O Dr. Márcio Moacyr de Vasconcelos, membro do Departamento Científico de Neurologia da Sociedade Brasileira de Pediatria, rebate a declaração da representante dos planos de saúde sobre a falta de diretrizes claras e objetivas acerca do diagnóstico de autismo.

"Eles estão enganados. Muito pelo contrário. A questão é que às vezes o médico necessita acompanhar a criança durante um período de tempo a fim de avaliar melhor o seu desenvolvimento e a lei que rege os direitos da criança com autismo - Lei Berenice Piana - afirma claramente que não precisamos do diagnóstico definitivo para garantir acesso a um bom programa terapêutico. As crianças que têm problemas neurológicos necessitam de muitos estímulos para ampliar sua função e as habilidades essenciais ao dia-a-dia. O início precoce de um programa de reabilitação intensivo e multidisciplinar fará toda a diferença do mundo na qualidade da vida futura daquele indivíduo".

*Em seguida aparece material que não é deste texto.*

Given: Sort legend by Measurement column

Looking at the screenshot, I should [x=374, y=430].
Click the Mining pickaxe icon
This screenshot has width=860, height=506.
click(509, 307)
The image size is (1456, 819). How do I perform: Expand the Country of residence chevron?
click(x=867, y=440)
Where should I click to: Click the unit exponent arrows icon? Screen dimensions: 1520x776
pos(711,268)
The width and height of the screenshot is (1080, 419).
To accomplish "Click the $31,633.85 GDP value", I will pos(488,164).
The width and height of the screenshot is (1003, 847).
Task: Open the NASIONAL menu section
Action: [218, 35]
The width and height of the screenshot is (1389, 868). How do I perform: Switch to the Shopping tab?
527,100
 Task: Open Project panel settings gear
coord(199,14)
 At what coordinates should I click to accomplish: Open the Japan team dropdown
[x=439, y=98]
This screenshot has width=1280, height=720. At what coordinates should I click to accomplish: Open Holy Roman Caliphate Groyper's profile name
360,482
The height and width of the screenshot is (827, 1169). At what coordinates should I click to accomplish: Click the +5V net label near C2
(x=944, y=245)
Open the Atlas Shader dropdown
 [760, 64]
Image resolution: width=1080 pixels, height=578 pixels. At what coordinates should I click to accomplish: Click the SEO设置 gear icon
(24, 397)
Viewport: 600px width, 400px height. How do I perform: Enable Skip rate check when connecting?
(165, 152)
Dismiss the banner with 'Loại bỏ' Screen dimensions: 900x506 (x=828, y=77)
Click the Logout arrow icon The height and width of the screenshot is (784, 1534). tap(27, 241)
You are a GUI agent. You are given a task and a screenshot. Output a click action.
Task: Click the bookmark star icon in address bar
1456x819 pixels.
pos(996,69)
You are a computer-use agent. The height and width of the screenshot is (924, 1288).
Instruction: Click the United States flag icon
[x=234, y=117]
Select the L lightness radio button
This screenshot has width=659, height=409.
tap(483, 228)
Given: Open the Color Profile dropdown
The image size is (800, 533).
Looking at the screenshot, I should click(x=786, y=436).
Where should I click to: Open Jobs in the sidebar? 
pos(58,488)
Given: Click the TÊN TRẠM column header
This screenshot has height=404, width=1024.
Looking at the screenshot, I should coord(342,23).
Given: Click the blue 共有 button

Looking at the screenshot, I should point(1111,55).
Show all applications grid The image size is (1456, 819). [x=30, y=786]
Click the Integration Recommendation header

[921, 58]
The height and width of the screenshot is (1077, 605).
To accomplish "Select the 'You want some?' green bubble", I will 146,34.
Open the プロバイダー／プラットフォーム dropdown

Sobre a eficácia das clínicas credenciadas oferecidas pelos planos, o médico também apoia as mães e diz que, em sua experiência, elas "deixam muito a desejar".

"Os pais de meus pacientes relatam muitas deficiências no atendimento: sessões de duração muito breve, sessões conjuntas com várias crianças que muitas vezes não têm o mesmo objetivo terapêutico, instalações precárias, profissionais inexperientes, trocas frequentes de membros da equipe, falta de retorno sobre a evolução da criança e etc. Acrescente-se que os profissionais mais bem qualificados não aceitam trabalhar nessas clínicas, que geralmente remuneram mal e, por conseguinte, atraem apenas profissionais recém-formados ou que não tenham outra opção", explica.